Financial experts are unanimous that the CPI-linked IIB will prove to be a better product than the WPI-linked bond. So, should you bet your money on it? Not before you get to know the new bond intimately.
Experts believe post-tax returns on CPI-linked IIBs may not be very attractive. For, the rate of interest will be the inflation rate plus a fixed rate, which is going to be 1.5%.
Now, the CPI used in this case will come with a lag of three months. For example, September’s CPI would be used as the reference point for December.
Assuming that you are in the highest tax bracket (30%) and the interest rate applicable is 11.5% (10% CPI + 1.5% fixed rate), the post-tax returns work out to 8.17%.
For someone in the 20% tax bracket, the post-tax returns will be 9.39%. So, in both cases, CPI-linked IIBs would not provide relief from inflation. But, if you are in the lowest tax bracket (10%), then returns at 10.6% would beat inflation.
Financial advisers say that CPI-linked IIBs score better when compared with fixed deposits or FDs; but they appear to pale in comparison to tax-free bonds or a public provident fund (PPF).
Suresh Sadagopan of Ladder Seven Financial Advisory Services believes that CPI-linked IIBs can be a good substitute for FDs but not PPF or tax-free bonds, particularly for people in the higher tax brackets.
Harsh Roongta, CEO of apnapaisa.com, points out that the interest rates will be variable depending on the CPI. As a result, your returns will vary, and this can prove to be a deterrent.
“Historically, floating interest rate products have never been successful in India.
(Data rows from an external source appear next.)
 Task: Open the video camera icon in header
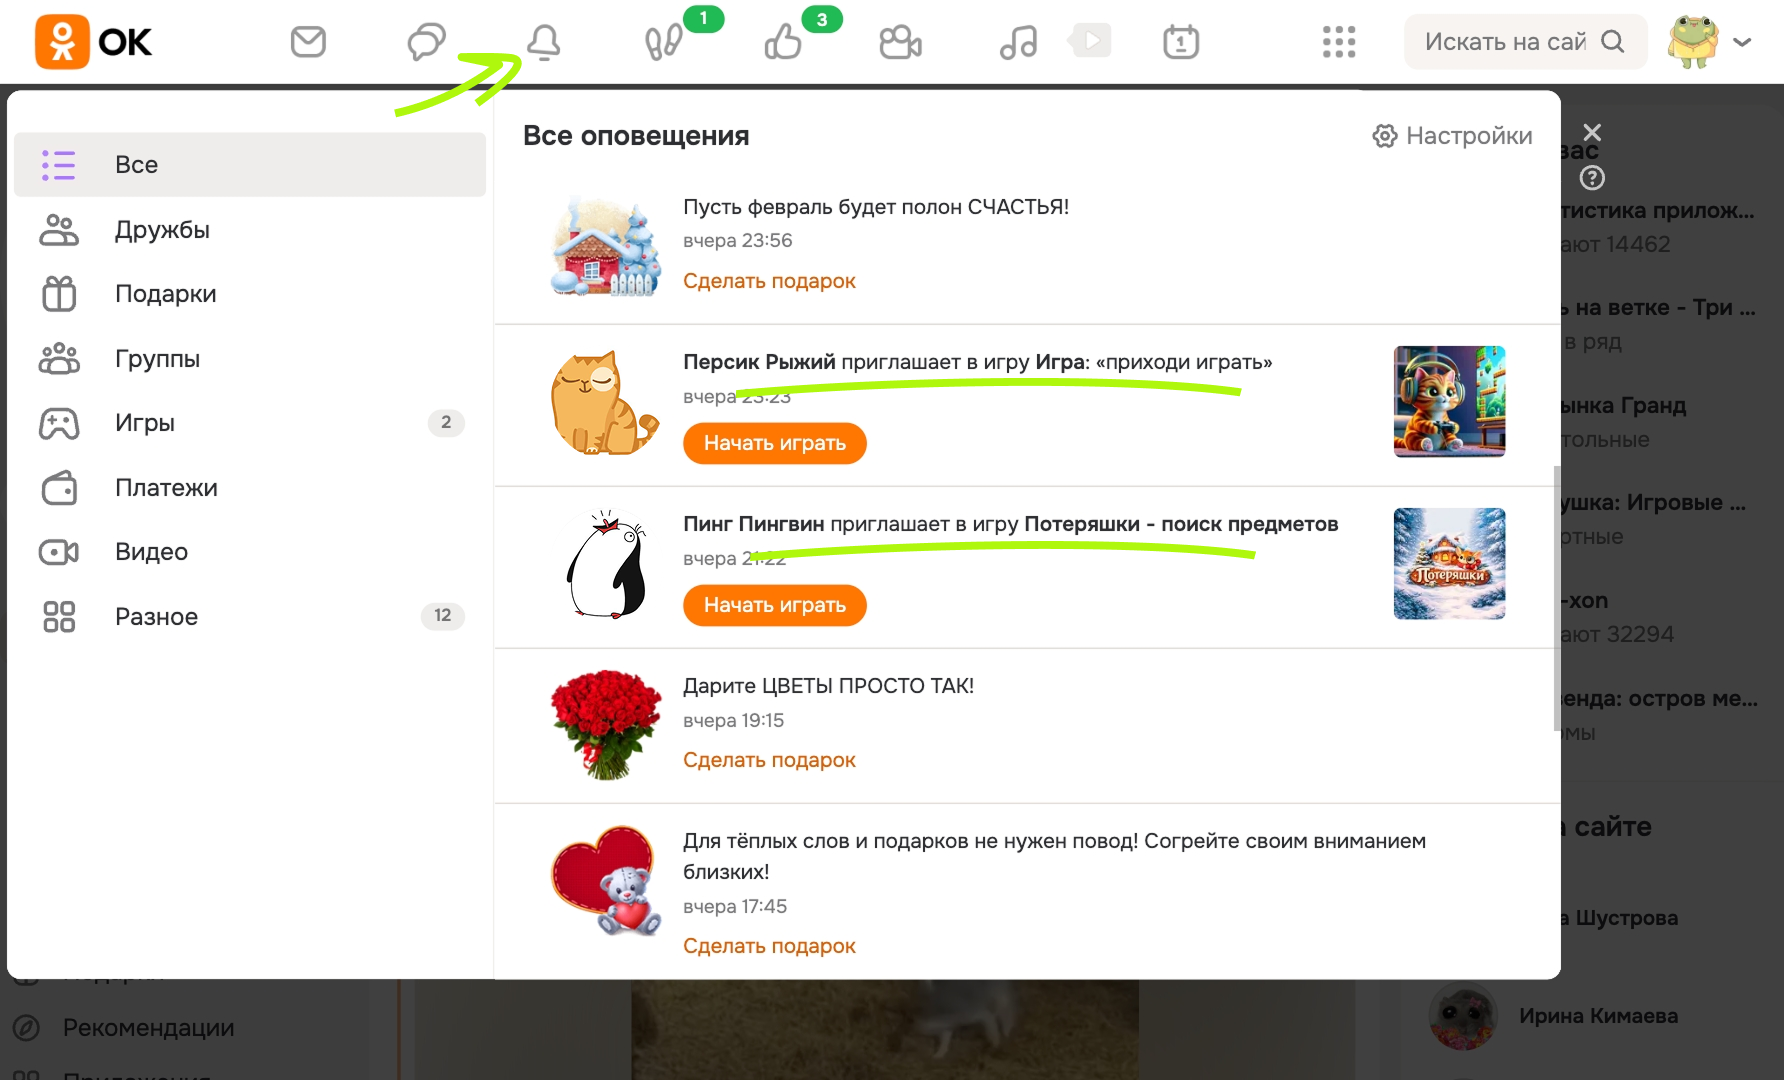click(x=900, y=42)
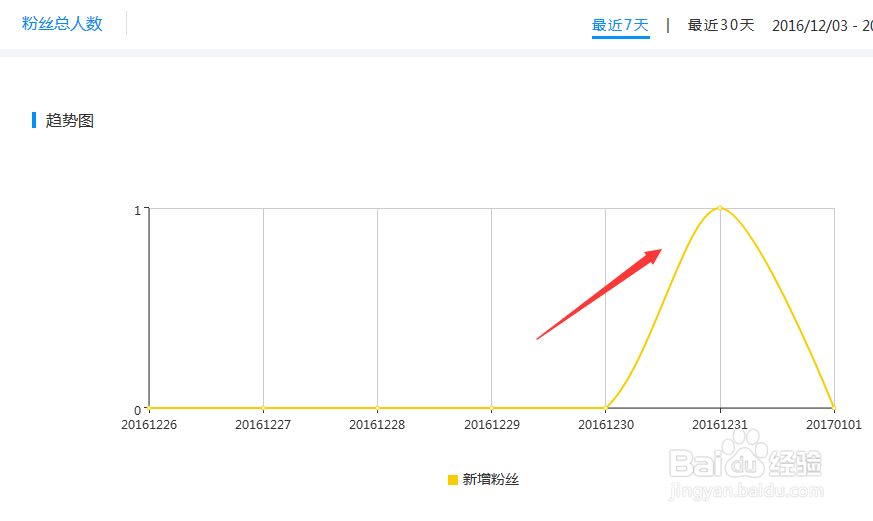Open the 粉丝总人数 tab

coord(62,24)
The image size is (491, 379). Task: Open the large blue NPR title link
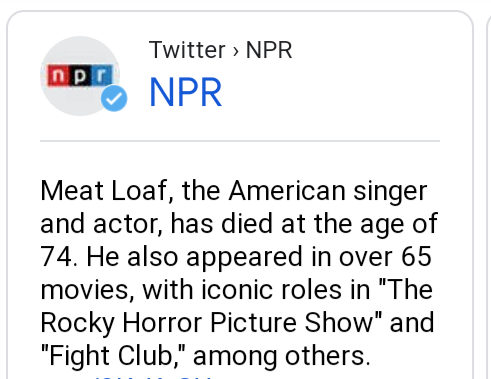pyautogui.click(x=186, y=92)
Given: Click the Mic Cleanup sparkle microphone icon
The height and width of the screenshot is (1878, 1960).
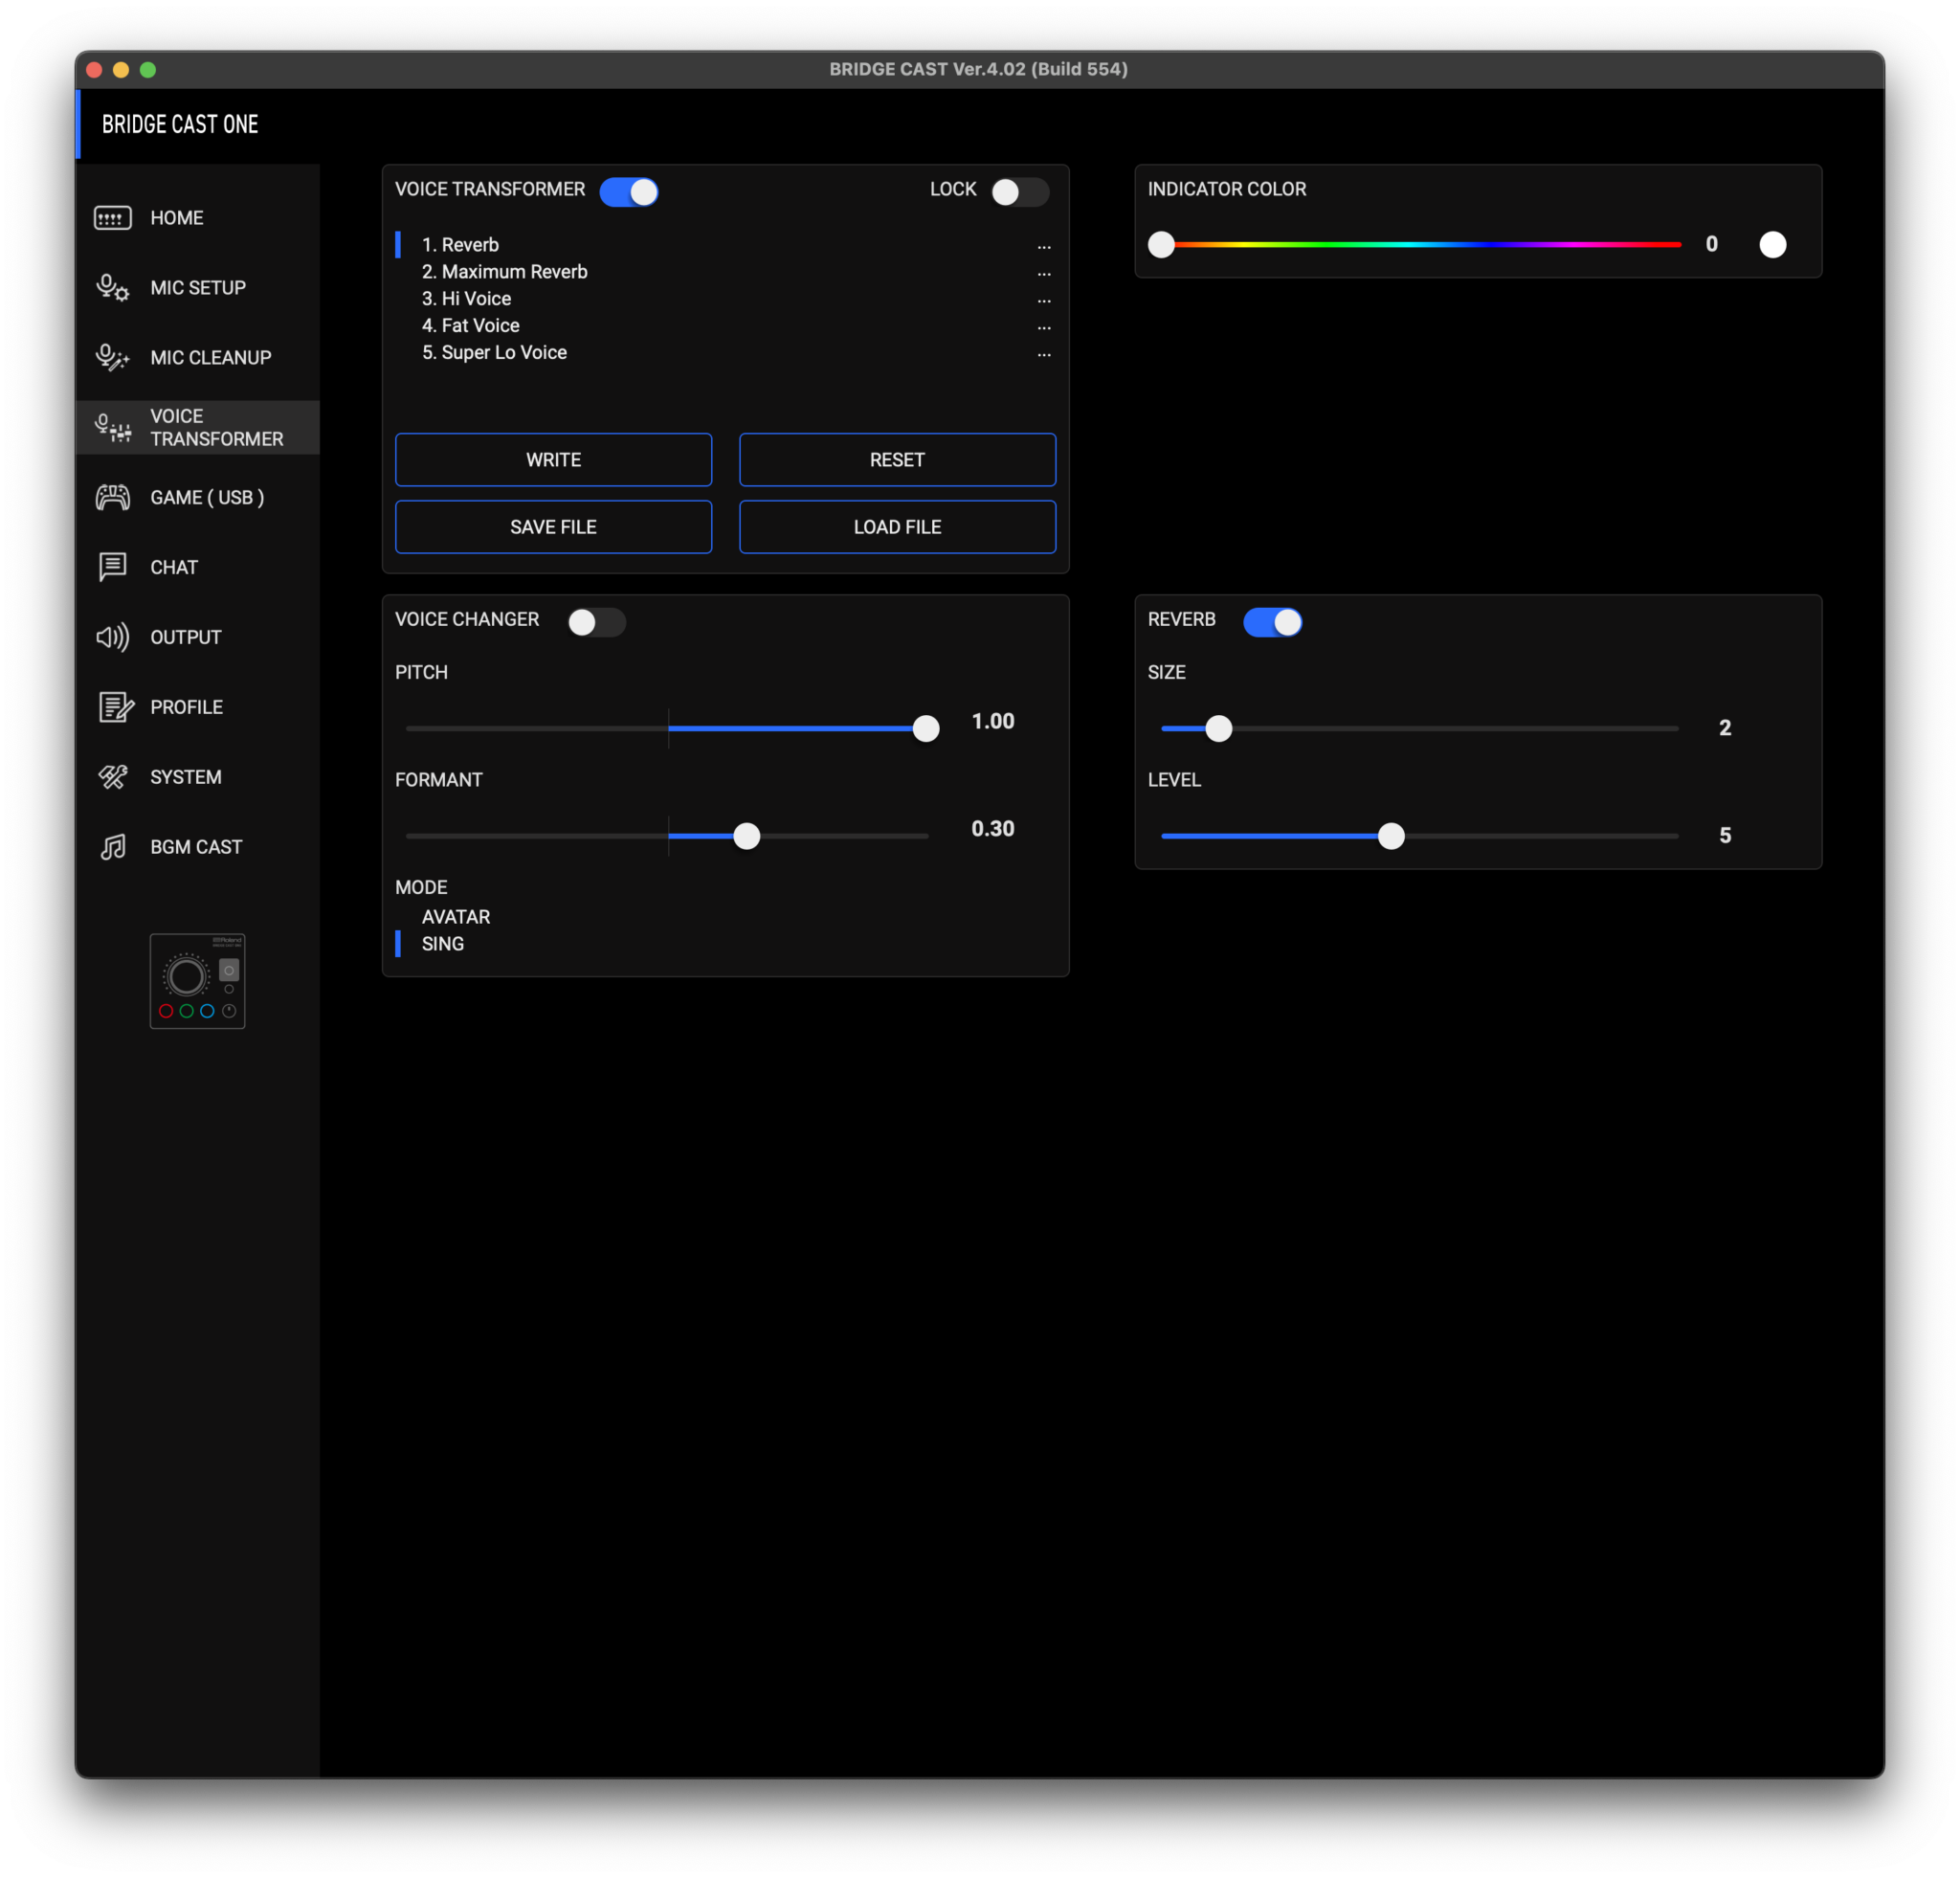Looking at the screenshot, I should tap(112, 358).
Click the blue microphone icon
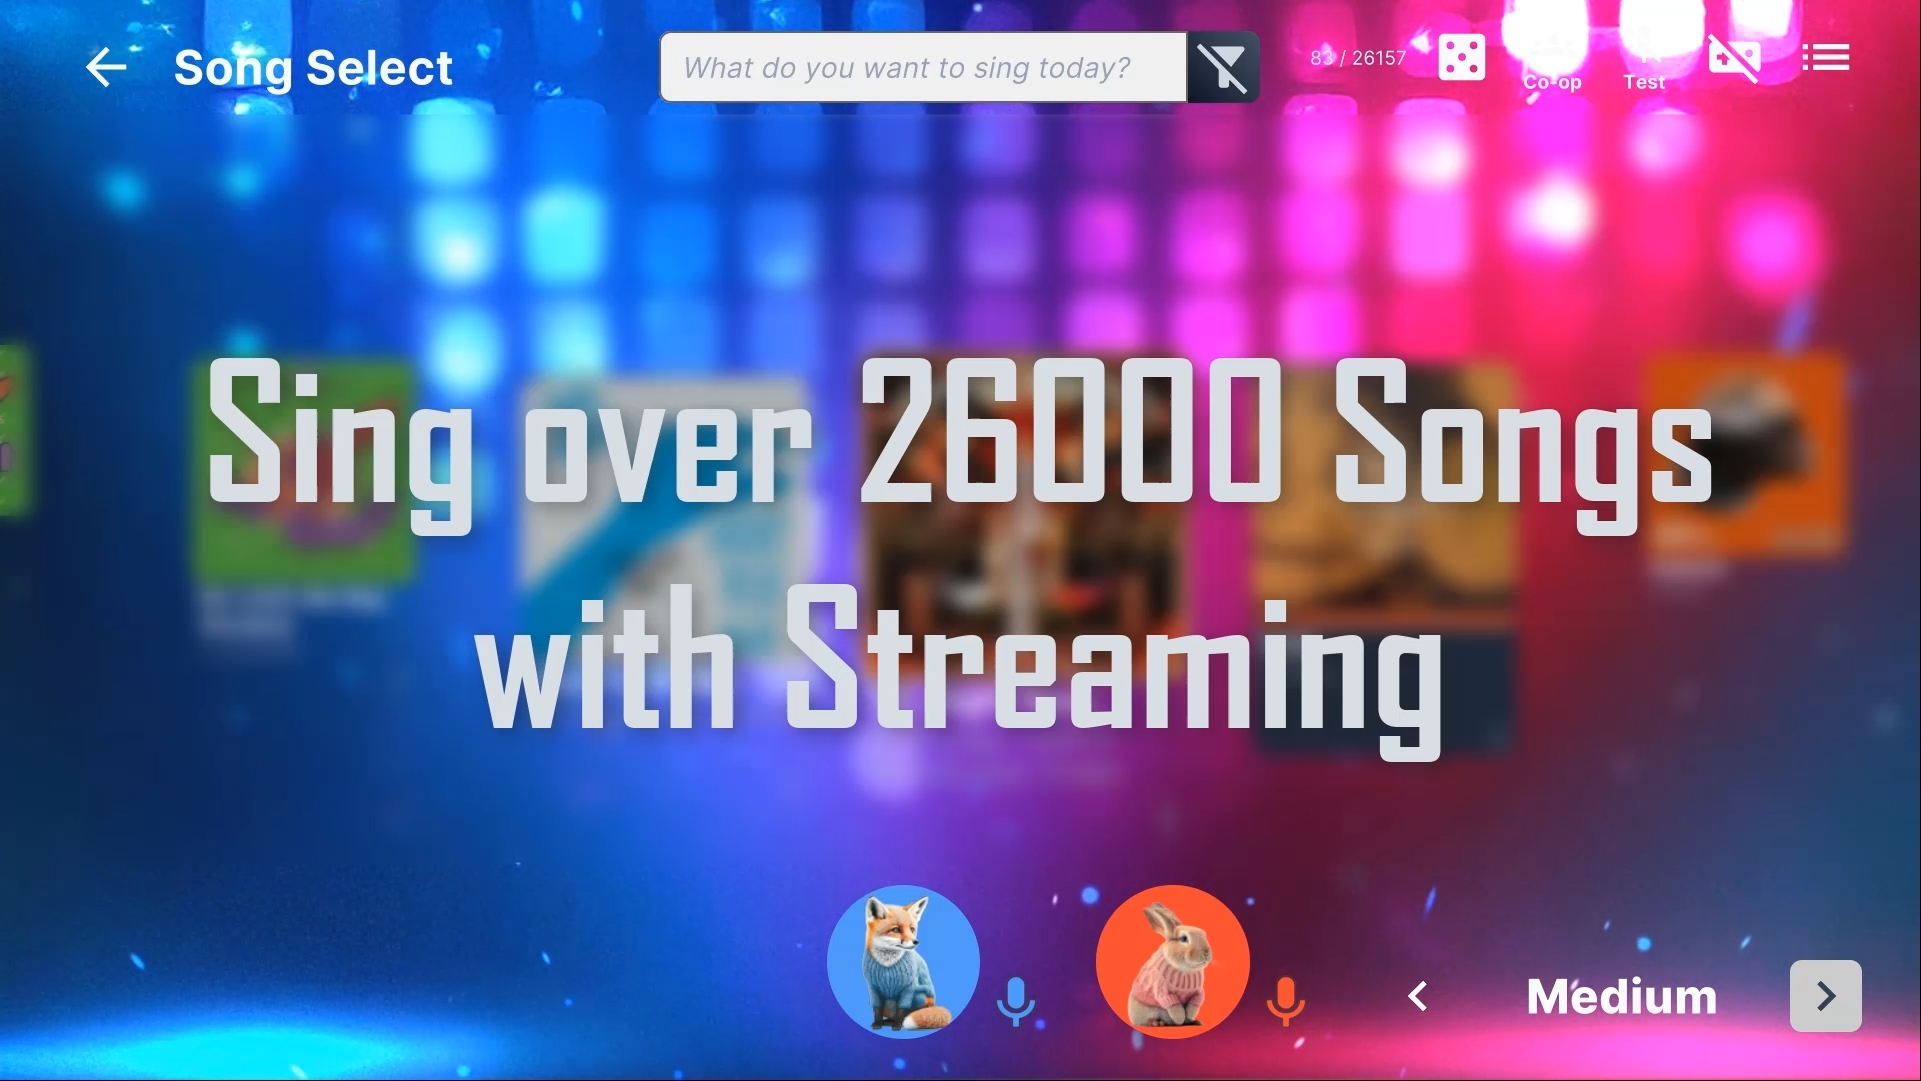 tap(1016, 1000)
CPI-linked IIBs may not be any different.”
Even without any real income, there will be tax outgo on CPI-linked IIBs every year, says Roongta. “The interest is accumulated, so you will get it only at the end of the term, which is ten years with a minimum lock-in of three years. The lock-in for senior citizens (aged 65 and above) is one year.
But, at the same time, you will have to keep paying taxes every year even without any real income.”
Experts also believe that CPI-linked bonds will not be able to wean people off gold. For, the product will face stiff operational challenges. If banks are not offered adequate incentives, it is likely that the CPI-linked IIBs may well go the National Pension System or NPS way, a failure.
Other procedural hassles like the need to open a bond ledger account and pay fine for early redemptions, could work against CPI-linked IIBs.
Inflation bonds in a nutshell
Rs 5,000 Minimum investment
Rs 5,00,000 Maximum investment
Tenor - ten years
Expected launch - the second half of this month
Key features - can be used as collateral from banks, NBFCs; early redemption will attract a penalty of 50% of the last coupon payable.